A cholesterol pill developed by drugmaker Esperion Therapeutics reduced heart risk in a large international study of more than 14,000 people, suggesting the medicine could be another addition to cardiologists’ toolkit beyond statins and injectable treatments.

In a short Wednesday statement, Esperion said treatment with its medicine led to a significant and “clinically meaningful” lowering in the risk of major cardiovascular events like heart attack or stroke when compared to a placebo. But the company disclosed no other details or specific data, saying only that it looks forward to sharing results with the medical community and regulators next year.

Shares in Esperion, a small, Ann Arbor, Michigan-based biotechnology company, initially rose by nearly 20% Wednesday morning, before falling back to trade down slightly.

The trial, dubbed CLEAR Outcomes, is a major test for Esperion, which bet that doctors and patients would be drawn to a middle option for lowering cholesterol between generic statin medicines and more expensive injections like Amgen’s Repatha. Its drug, called Nexletol, won U.S. approval in early 2020 for use on top of a maximum dose of statins in adults with a genetic form of high cholesterol or who have heart disease and require additional lowering of their LDL cholesterol.

Although analysts on Wall Street had expected Nexletol to be a commercial success, sales of the drug since its approval have been anemic. Between July and September, Esperion recorded just $14 million in net U.S. revenue from Nexletol and a combination pill that pairs it with the generic cholesterol drug ezetimibe.
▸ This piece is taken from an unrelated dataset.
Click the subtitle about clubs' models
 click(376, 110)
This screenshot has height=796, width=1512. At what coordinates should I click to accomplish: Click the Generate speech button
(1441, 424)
The slow market launch, which Esperion initially blamed in part on the COVID-19 pandemic, has dragged on the company, which was forced to cut 40% of its staff in October last year. Its market value has steadily eroded and shares are now a fraction of what they were worth when Nexletol was approved.

Without details on the cardiovascular outcomes study’s success, it’s unclear whether the data will be able to restore Esperion’s fortunes.

Michael Yee, an analyst at Jefferies who in the past suggested Nexletol sales could grow into the billions of dollars, said Esperion needs to show cardiovascular risk reduction versus placebo of at least 15%. That kind of benefit would be comparable to what Repatha and a similar drug called Praluent delivered in their respective outcomes trials. But both of those drugs are more potent than Nexletol, delivering larger reductions in LDL cholesterol in clinical testing.

Yee, in a note to clients, wrote that Esperion could submit the data to regulators in support of an expanded drug approval early next year, potentially leading to inclusion of a heart benefit on Nexletol’s labeling in 2024.